With SP we now have the same old situation. Those that don't like SP, we get it, we know who you are. You needn't worry about being forgotten, we are quite aware of your presence and your all-important negativity. We know what all of you don't like about it from memory, which is easy because it's all that you post.
The point here is this: those that like SP can go on and on all day about all the positive aspects of it and it does nothing to upset anyone. The same is true for discussing its faults, but only when it is done with limitations and respect. When we post comments about films, we often share both our favorite things and complaints about them one to three times as discussion goes along. We don't, however, go into every thread related and unrelated to the film to then bring all of that out again just to hate on it without adding anything to discussions, and often disrupting it. What I see now more than ever is members heading into threads they shouldn't be in posting things like "wow, this was way better film than SP," or "SP was a massive disappointment compared to this," when they are adding nothing of value to discussions but their own hate. It's pointless.
I wouldn't even call myself a big Star Wars fan, and I really liked The Force Awakens infinitely more than Spectre. Sure, it rehashes old plot points, but a lot of aspects of the plot still feel fresh.

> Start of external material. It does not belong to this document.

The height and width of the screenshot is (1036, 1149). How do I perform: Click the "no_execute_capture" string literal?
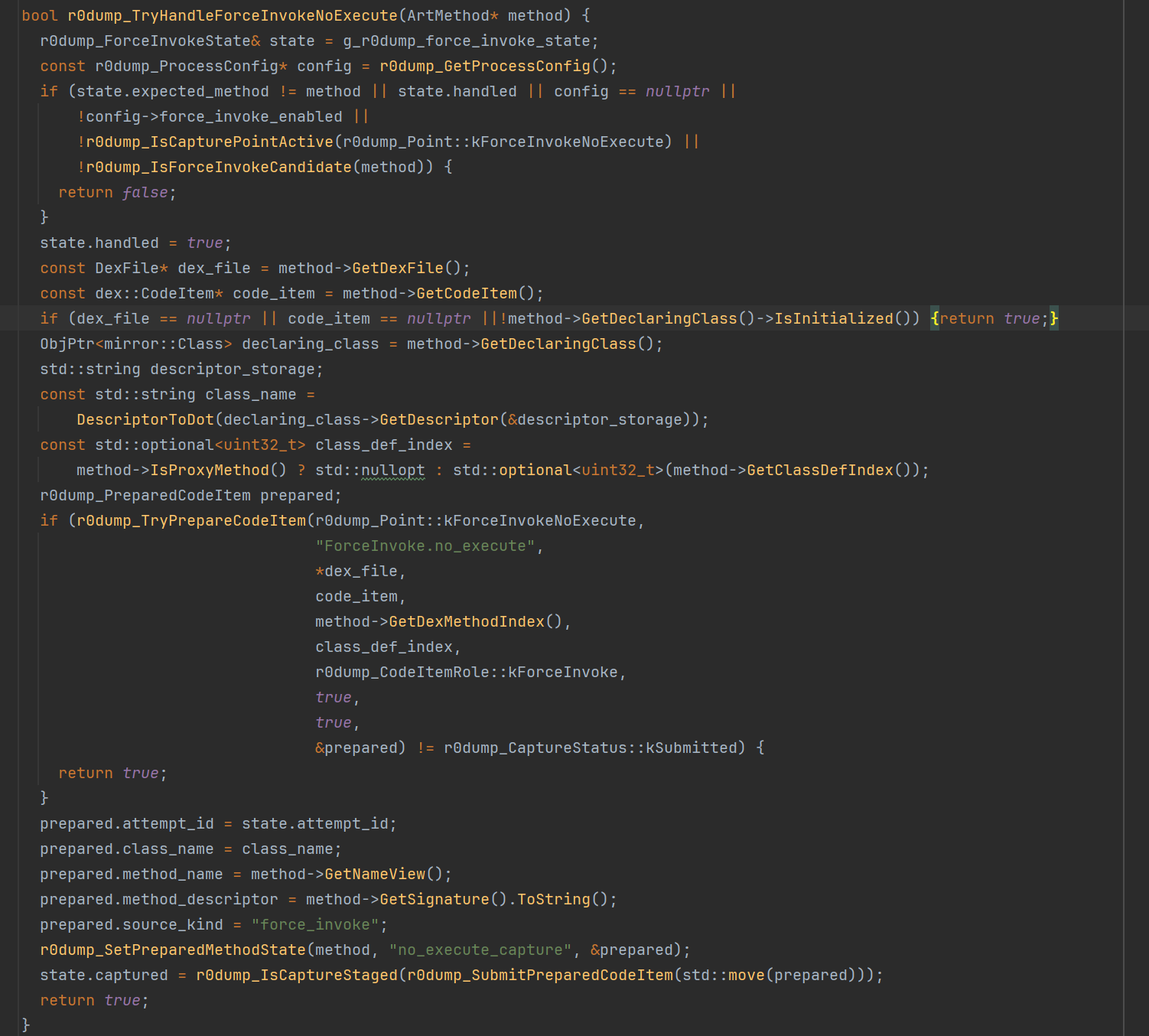(480, 950)
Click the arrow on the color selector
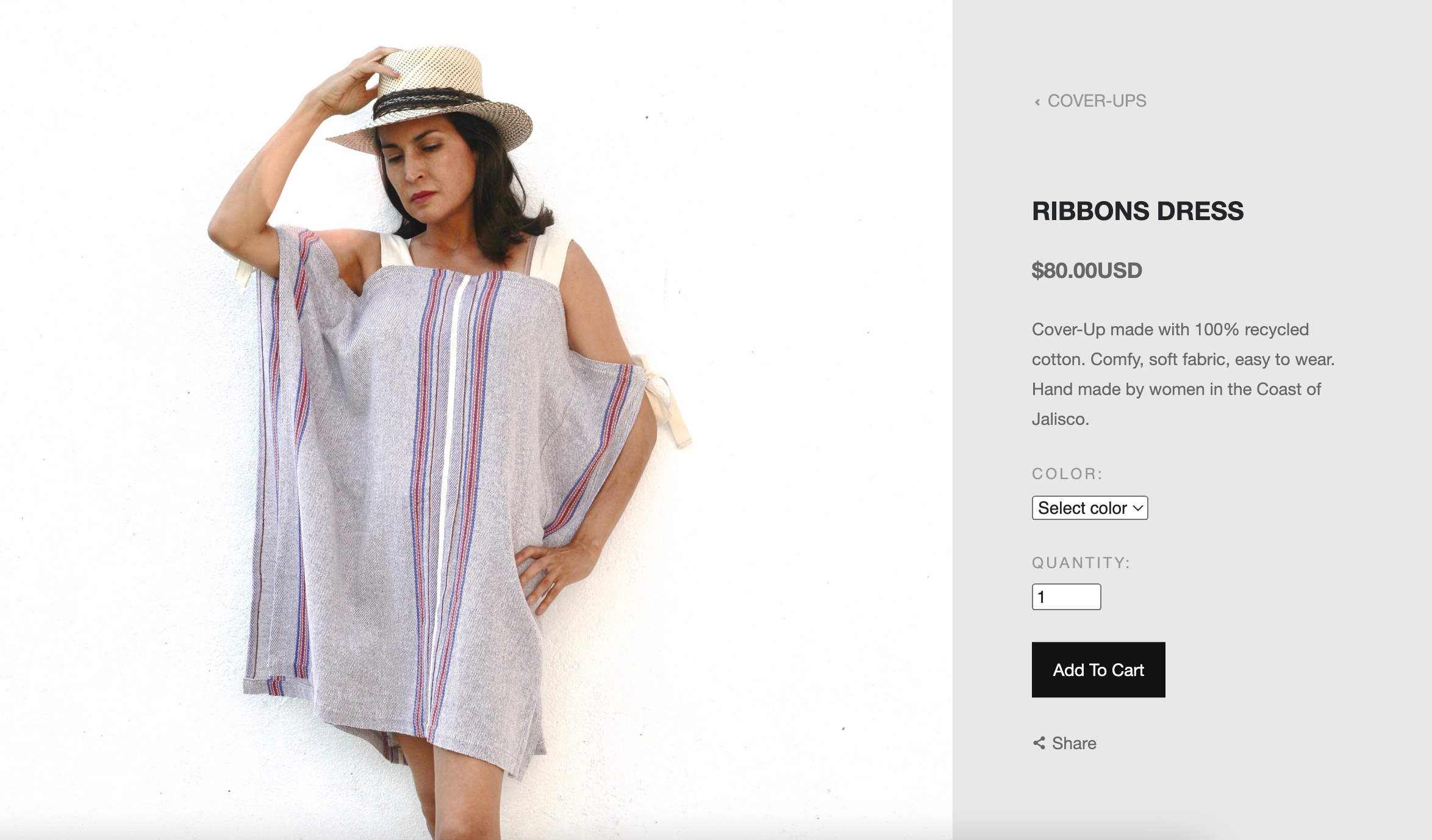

Nothing in Spectre - aside from the opening sequence - felt fresh.
I would've loved to see Spectre steal the plot from a prior Bond film (like The Force Awakens does from the original Star Wars) if it meant there was some semblance of coherence to the events of the film. Spectre was so poorly written in my eyes that I saw it once in theaters and won't see it again until DVD. I don't remember the last time I've left a theater as disappointed as I did after Spectre. Quite the opposite with Star Wars even though huge chunks of the plot were as derivative as it got for the franchise.
At least you know the part you play in this little drama of yours.
Lol, sorry. I just hate looking forward to something this long and being so monumentally let down. QoS was a very flawed film, but I still enjoyed it and saw in the theater 3 separate times.
One thing I'd like to see in the next film is for the pace to slow a bit. One of the things I loved about CR is that so much of the action took place in the casino at Montenegro. I just felt like the film got to breathe a bit and not simply jump from location to location. I get that Bond films always show case far off, exotic locations, but SP seemed to jump to a new location simply for the hell of it at times. Like it was trying to check something else off the Bond checklist.
I'm glad you asked. :))
Because as much as I love Connery, I LOVE Dan's performance in SP. He's not angsty as in SF, and he's not needlessly buff as in CR. He nearly equals Dalton for me here, and that's high praise in MY book. Plus, using that bit from Colonel Sun was a welcome treat. Yes, a better score would have rocked me harder, but Newman did not detract, at least.
+1
And I thought you didn't like the movie.
Of course he has that right. But his opinion would be considerably less rebarbative if it wasn't one constant, unmodulated whinge. He has nothing to say except "Woe is me! I hate SPECTRE!" The banging-the-spoon-on-the-highchair act has gone far beyond tedious.
Precisely.
Not sure how you got that idea. After my first two viewings, I felt ambivalent about SP. I didn't dislike it; I didn't like it; I just wasn't quite sure what to make of it. But my third viewing--last Sunday--put me firmly in SP's camp. I still prefer SF, but SP will probably settle in at around No. 5-No.7 in my rankings. That's pretty dam' good.